AUA 2013 - Session Highlights: Head-to-head comparison between nomograms and multiparametric MRI to predict side specific extra capsular extension to indicate nerve sparing during radical prostatectomy

SAN DIEGO, CA USA (UroToday.com) - Multiple abstracts in the Prostate Cancer Screening I session focus on MRI as a tool to predict extracapsular extension (ECE) and even PSA recurrence following prostatectomy. Suspicion of ECE, preoperatively, can lead the surgeon to more or less aggressively spare the neurovascular bundle on the side in question. Clement and colleagues compared the accuracy of predictions of side-specific ECE, between nomograms, with and without multiparametric MRI incorporation.

auaRunning 566 prostate half lobes of patients who underwent robotic assisted and open radical prostatectomy through the full models of the nomograms of Ohori et al. and Steuber et al., the authors externally validated nomograms for predictive accuracy. All patients received multi-parametric 1.5 Tesla MRI at least 6 weeks after prostate biopsy.

pT3 disease was observed in 28% of patients (pT3a -21%, pT3b - 7%).
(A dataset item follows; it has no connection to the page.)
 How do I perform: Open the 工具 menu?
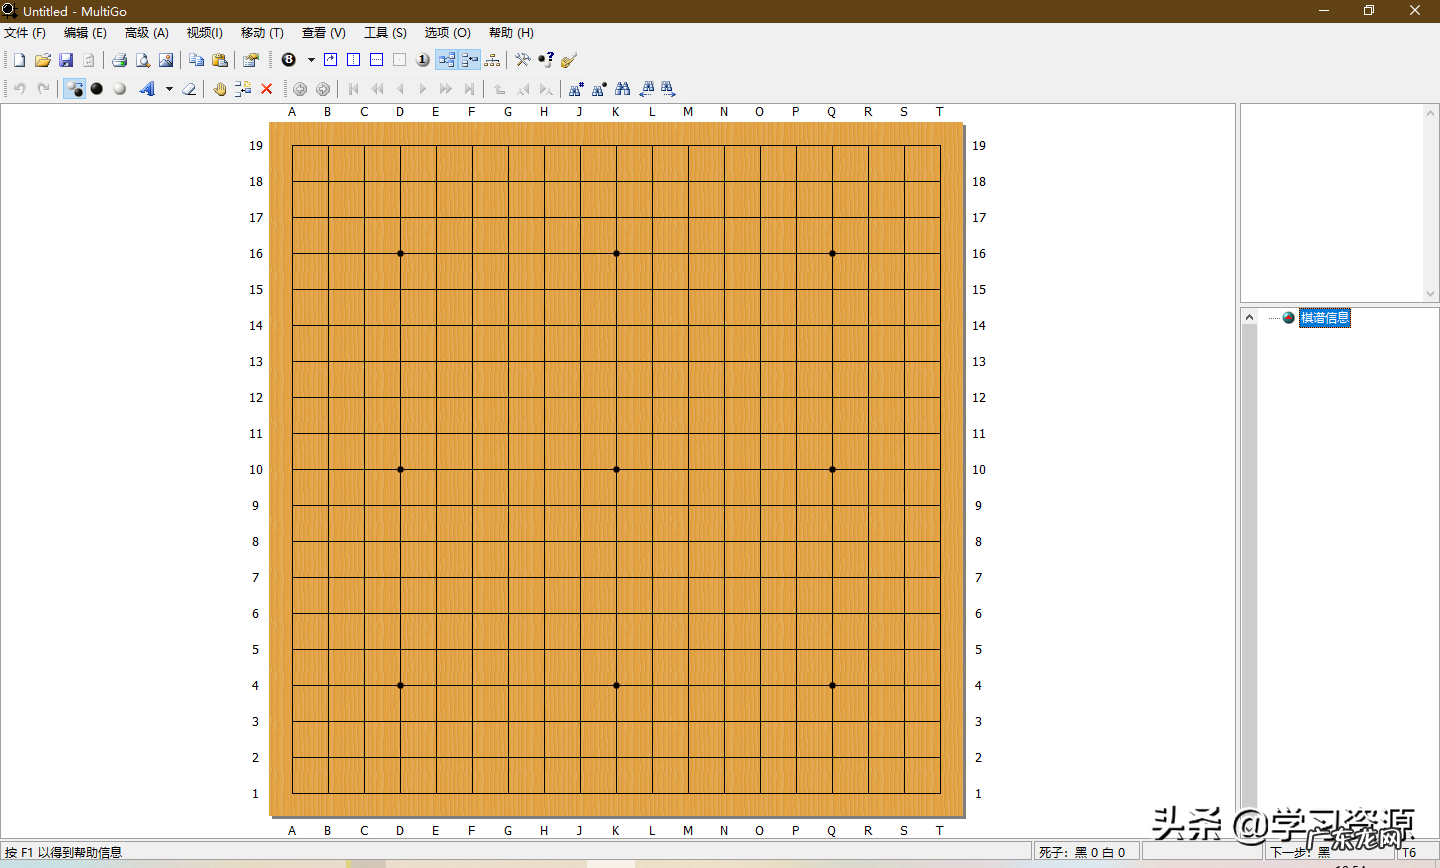point(383,32)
Specificity and sensitivities of the nomograms (Steuber -50% and 71%, Ohori - 71% and 80%) were superior to MRI (91% and 30%).

The authors conclude that multi-parametric MRI is currently not specific enough to be useful in daily practice, and the prediction of side-specific ECE is more reliable and accurate when done by simple nomograms.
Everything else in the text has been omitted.